◆ **Texto del documento**:

+ + + +

Hablando con un individuo del Municipio de Nueva York, noté la sonrisa de conmiseración con que comentaba los trabajos enormes realizados por el gobierno americano en el canal de Panamá. El Ayuntamiento de Nueva York acomete empresas más difíciles y más costosas que el famoso canal, sin darse importancia, sin ruido de publicidad, como si emprendiese una vulgar operación de policía urbana.

El lecho del Hudson, en cuyas profundas aguas anclan los buques más grandes del mundo, lo ha perforado repetidas veces para líneas férreas y tubos de «metropolitano» que ponen en comunicación a Nueva York, por debajo de este obstáculo que parecía invencible, con la orilla fronteriza, perteneciente al inmediato estado de Nueva Jersey.

Como Nueva York ocupa una isla, tiene al otro lado un brazo de mar que la separa de Brooklyn, simple barrio, más grande que muchas capitales célebres de Europa. Para unir ambas orillas se construyó hace años el famoso puente de Brooklyn, maravilla de la industria humana, que hizo hablar al mundo entero en el momento de su inauguración.

+ + + +

◆ **Datos guardados**:
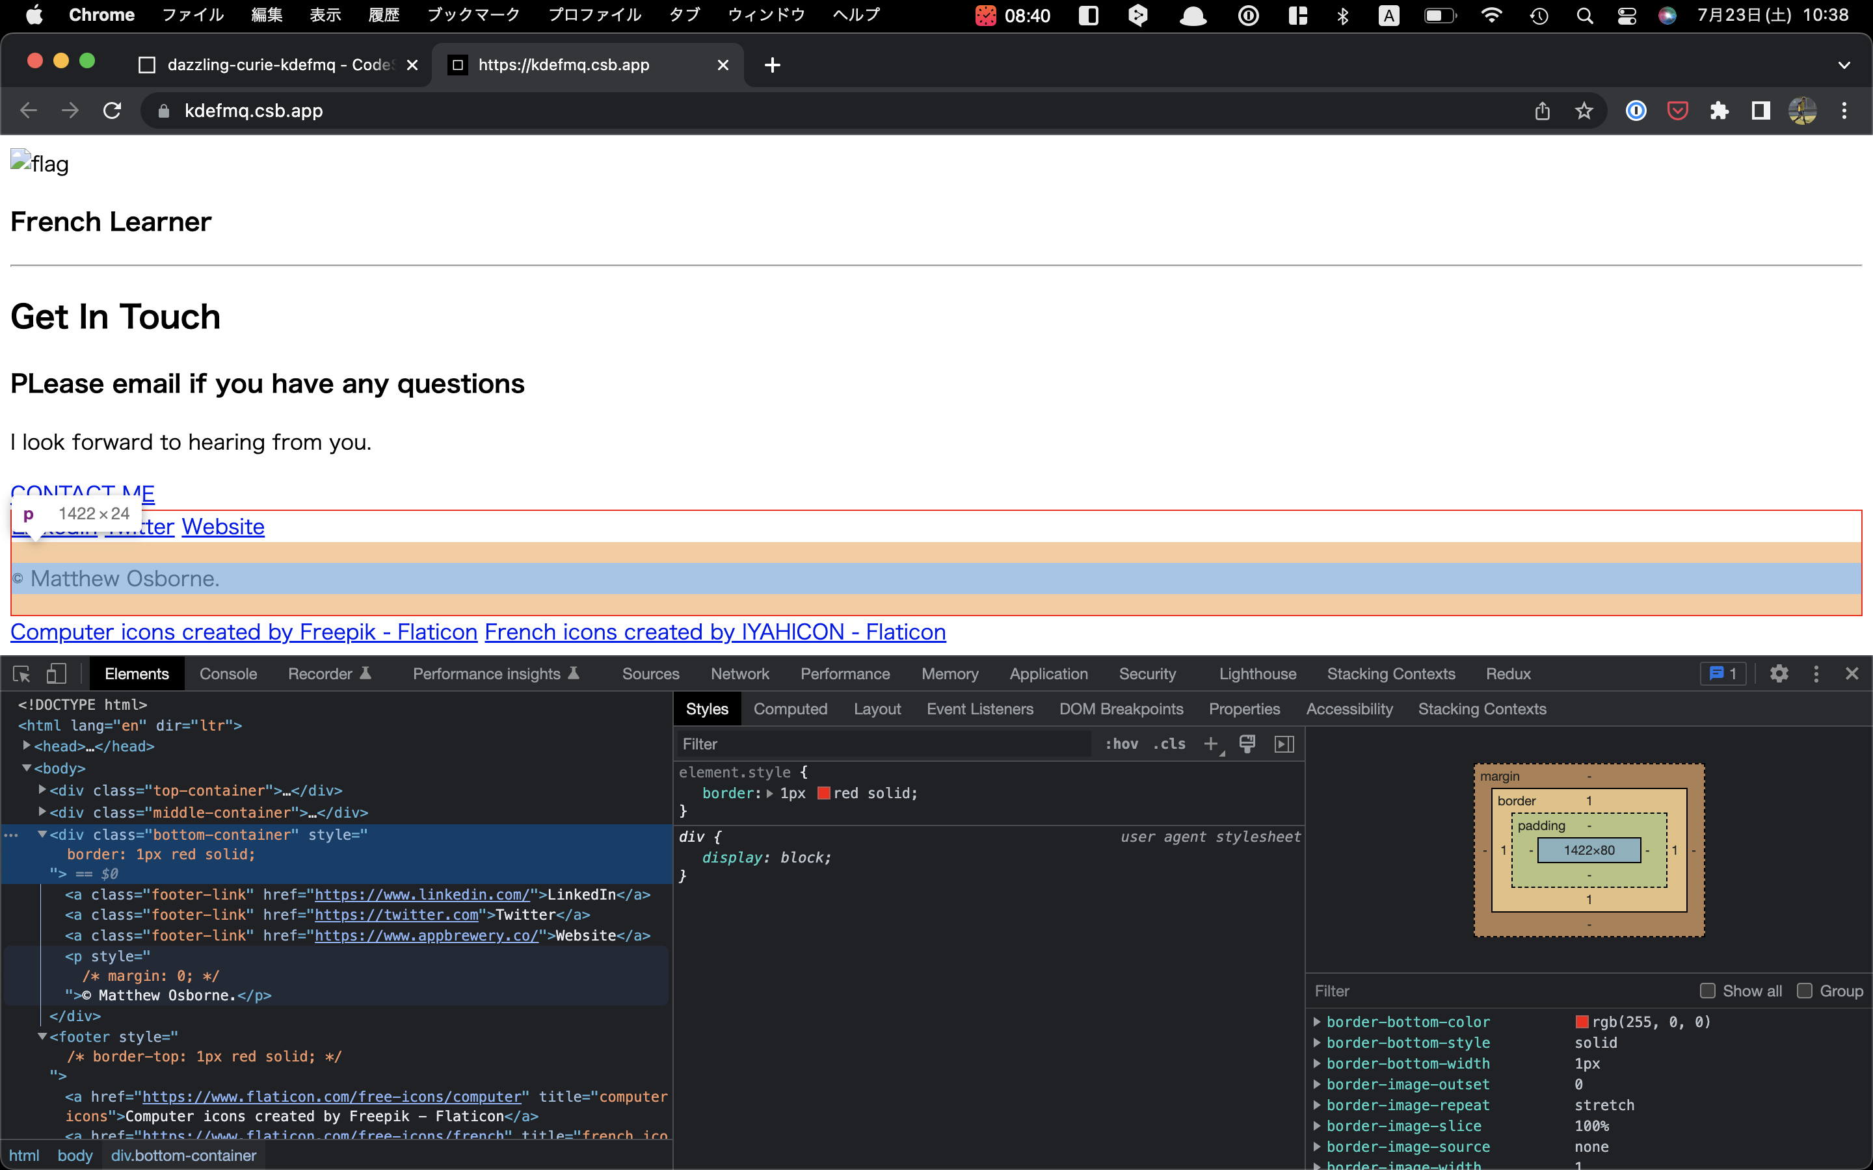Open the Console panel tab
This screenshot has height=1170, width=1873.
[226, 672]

+ + + +

◆ **Objetivo del ejercicio**: Anota cada nombre propio de lugar que aparece en el texto sobre las obras de Nueva York, según el orden de su primera mención. El listado es un material independiente del texto.

◆ **Solución propuesta**: Nueva York, Panamá, Hudson, Nueva Jersey, Brooklyn, Europa